I remember thinking…for better or worse, richer or poorer, in sickness and in health, till death do us part. I loved just watching them interact. They reminded me of my grandparents, who I remember holding hands as they would sit and watch TV.
When they finished eating, she helped him outside to sit in the sun while she paid the bill.
I liked them, so I decided to buy them lunch. My plan was pretty simple. Pay my bill. Pay their bill. Leave without getting caught.
It didn’t work out that way. The line was slow, and as I prepared to pay, she appeared to my right, digging in her purse. I was committed at this point, so I told the cashier “I’ve got mine…and I’ve got hers, too.” She said, “Oh no, I can’t let you do that.”
“Well…it’s too late, because I already did it. I got this. I hope you have a great rest of your day.”

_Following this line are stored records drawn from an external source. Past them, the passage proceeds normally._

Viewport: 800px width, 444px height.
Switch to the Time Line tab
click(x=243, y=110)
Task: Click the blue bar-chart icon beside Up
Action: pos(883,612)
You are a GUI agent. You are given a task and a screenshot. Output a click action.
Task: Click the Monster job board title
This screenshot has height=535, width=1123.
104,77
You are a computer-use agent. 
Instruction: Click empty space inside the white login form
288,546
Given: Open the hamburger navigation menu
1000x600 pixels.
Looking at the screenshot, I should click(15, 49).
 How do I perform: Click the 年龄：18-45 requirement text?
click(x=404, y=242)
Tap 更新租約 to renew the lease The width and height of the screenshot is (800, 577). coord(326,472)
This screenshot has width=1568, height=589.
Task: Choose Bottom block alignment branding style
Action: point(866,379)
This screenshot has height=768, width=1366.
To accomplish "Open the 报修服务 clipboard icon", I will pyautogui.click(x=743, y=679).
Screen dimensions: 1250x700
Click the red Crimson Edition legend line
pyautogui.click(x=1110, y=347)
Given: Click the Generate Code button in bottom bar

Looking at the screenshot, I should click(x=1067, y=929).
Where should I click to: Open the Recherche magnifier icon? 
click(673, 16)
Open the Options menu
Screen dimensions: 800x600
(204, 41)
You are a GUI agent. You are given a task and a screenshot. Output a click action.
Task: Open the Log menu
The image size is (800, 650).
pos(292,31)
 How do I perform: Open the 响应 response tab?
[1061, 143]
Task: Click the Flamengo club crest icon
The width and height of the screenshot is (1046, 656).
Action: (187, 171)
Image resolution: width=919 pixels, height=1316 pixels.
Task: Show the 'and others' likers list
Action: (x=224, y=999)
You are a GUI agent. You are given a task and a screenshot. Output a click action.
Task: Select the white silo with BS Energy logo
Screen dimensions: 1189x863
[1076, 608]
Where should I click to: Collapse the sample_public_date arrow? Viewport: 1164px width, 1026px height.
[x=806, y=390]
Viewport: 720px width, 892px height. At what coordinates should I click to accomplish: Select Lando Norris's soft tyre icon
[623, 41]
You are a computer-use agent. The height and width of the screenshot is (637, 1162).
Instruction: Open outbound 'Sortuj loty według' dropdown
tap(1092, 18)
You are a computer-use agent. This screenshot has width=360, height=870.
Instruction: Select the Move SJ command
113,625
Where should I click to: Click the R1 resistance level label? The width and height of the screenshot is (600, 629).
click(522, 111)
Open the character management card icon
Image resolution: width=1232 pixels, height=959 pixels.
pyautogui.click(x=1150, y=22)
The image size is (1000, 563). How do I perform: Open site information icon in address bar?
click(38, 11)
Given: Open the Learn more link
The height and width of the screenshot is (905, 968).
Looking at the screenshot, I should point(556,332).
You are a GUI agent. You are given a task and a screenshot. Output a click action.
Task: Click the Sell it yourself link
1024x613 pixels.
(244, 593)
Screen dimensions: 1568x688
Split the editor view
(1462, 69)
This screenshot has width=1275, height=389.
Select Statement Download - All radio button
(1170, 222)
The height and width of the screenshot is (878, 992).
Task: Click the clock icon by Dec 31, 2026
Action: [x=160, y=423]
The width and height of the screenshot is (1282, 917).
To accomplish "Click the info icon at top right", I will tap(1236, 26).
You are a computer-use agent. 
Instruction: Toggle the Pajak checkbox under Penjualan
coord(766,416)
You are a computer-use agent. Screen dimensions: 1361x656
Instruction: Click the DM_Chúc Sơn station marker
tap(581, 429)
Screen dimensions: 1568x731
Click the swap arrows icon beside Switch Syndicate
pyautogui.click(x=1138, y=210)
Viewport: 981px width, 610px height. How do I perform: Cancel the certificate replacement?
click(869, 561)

So, here’s the part that changed everything for me.
I don’t know what I expected to happen next, but she said, “That’s the nicest thing anyone has ever done for me.” And then, she started crying.
And then…I started crying.
What is going on here?
Could paying for lunch really be the nicest thing anyone has ever done for her? This didn’t make sense. She wasn’t your typical person in need. I don’t think she needed the money. She wasn’t homeless. She was well dressed. She wasn’t going hungry. She had a nice car. And yet, this simple gesture brought her to tears.
This beautiful woman, with a servant’s heart, just needed to feel appreciated, needed kindness, and needed someone to do something for her. And, I…almost missed it.
I think most people have a heart for doing good. I wonder…as we all look for ways to serve, ways to be generous, or ways to make a difference, how many opportunities like this are hiding in plain sight? How many times do we walk right past people with needs…real needs…that go unattended? Needs that go unnoticed. How do we recognize needs that don’t fit the routine profile?
I still believe we have a duty to serve the homeless, the hungry, the poor, the weak, the underprivileged. But I also believe we have an obligation to look past the obvious to find the needs that hide in plain sight.
In the coming week, offer a gift of kindness or generosity to someone who doesn’t “look” like they need it. Who knows…you might make someone’s day.
If you’re lucky, you might get to cry in a restaurant, with a total stranger.